_WORK REQUEST_. Go to the line containing "You are a GUI" below; retype it and all following lines exactly, and leave out the pictures.

================================

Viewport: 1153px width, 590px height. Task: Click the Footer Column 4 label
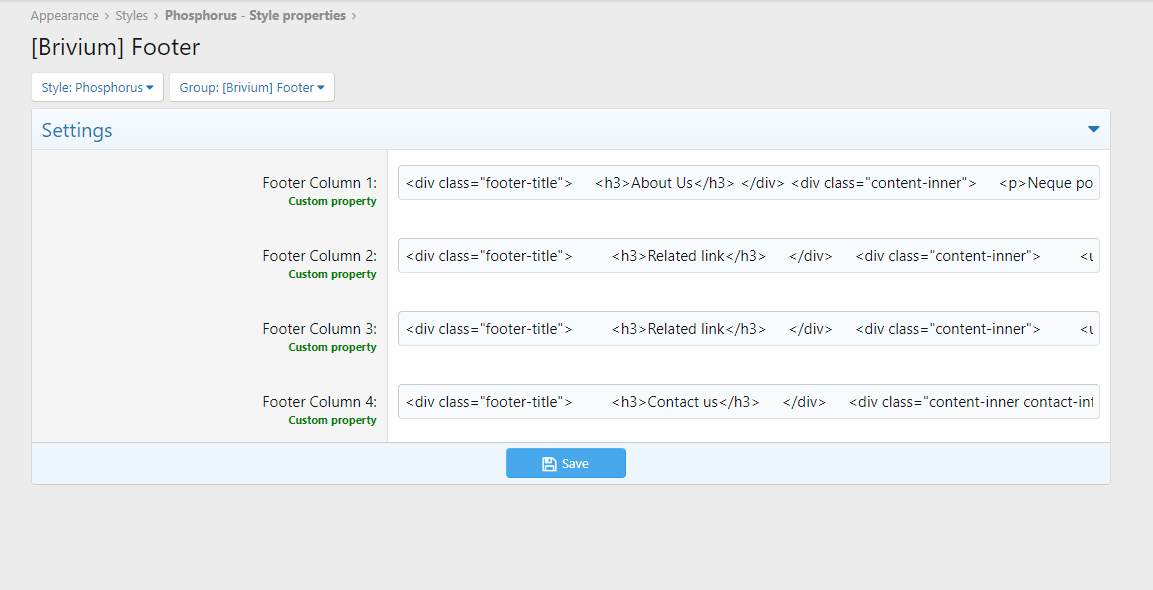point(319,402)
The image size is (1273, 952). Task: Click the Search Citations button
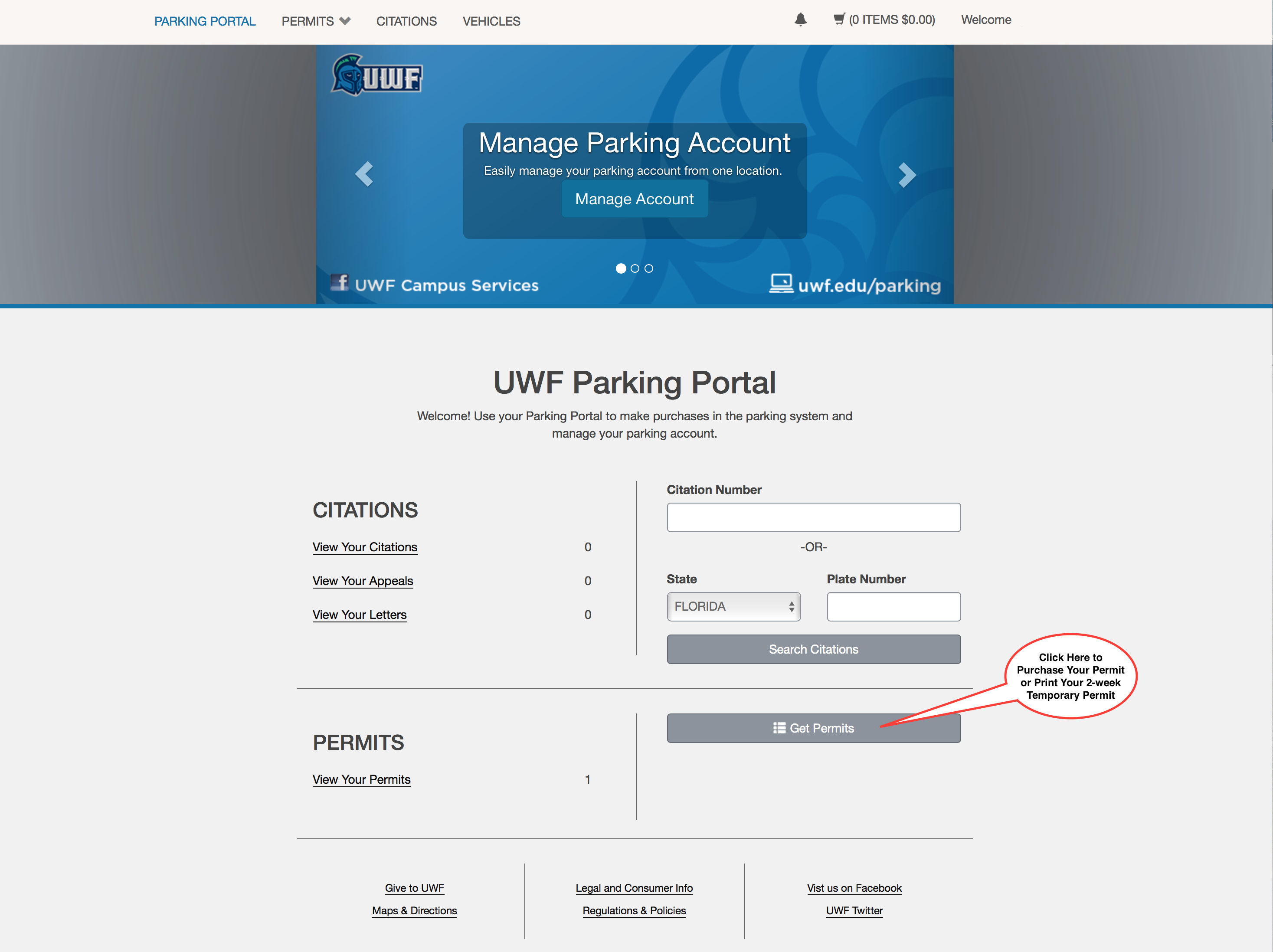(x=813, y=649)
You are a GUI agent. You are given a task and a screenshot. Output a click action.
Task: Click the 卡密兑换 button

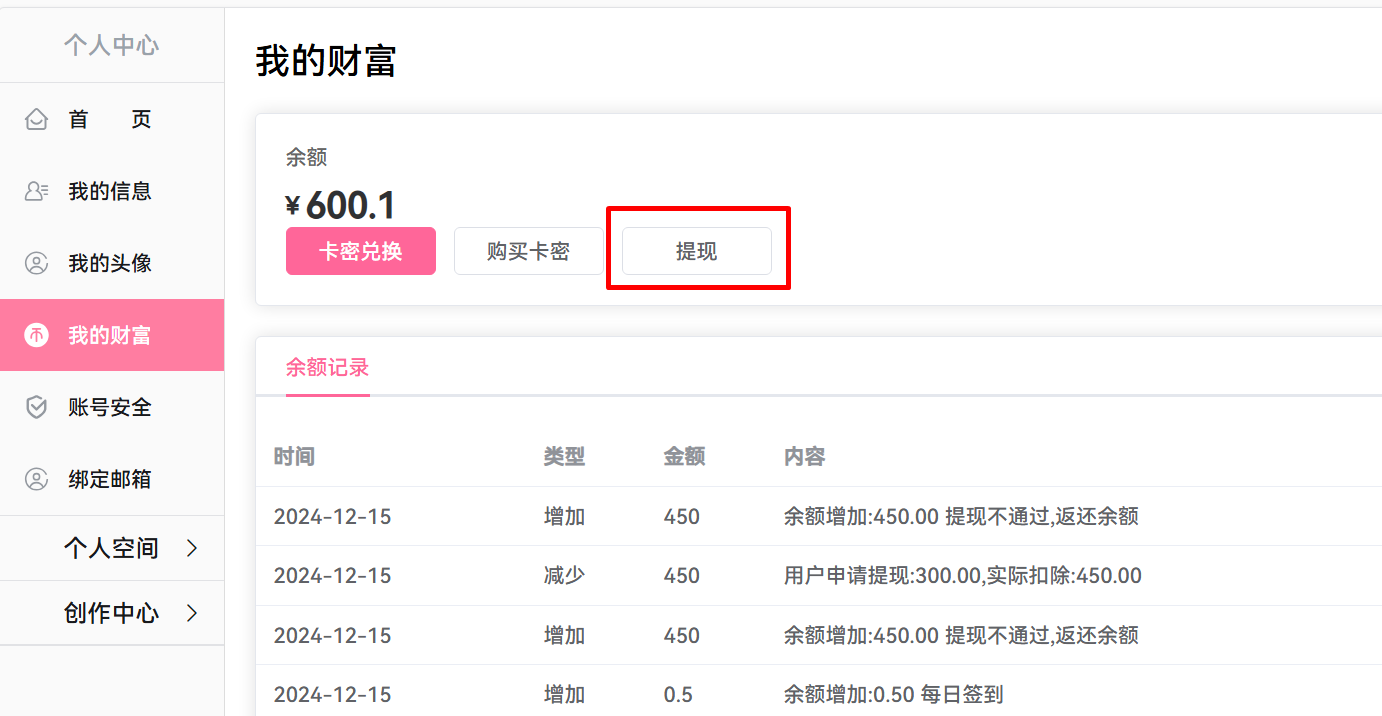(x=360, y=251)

================================

_SOLUTION TO THE PROBLEM_.
You are a GUI agent. You are given a task and a screenshot. Output a click action.
Task: Click the 卡密兑换 button

(x=360, y=251)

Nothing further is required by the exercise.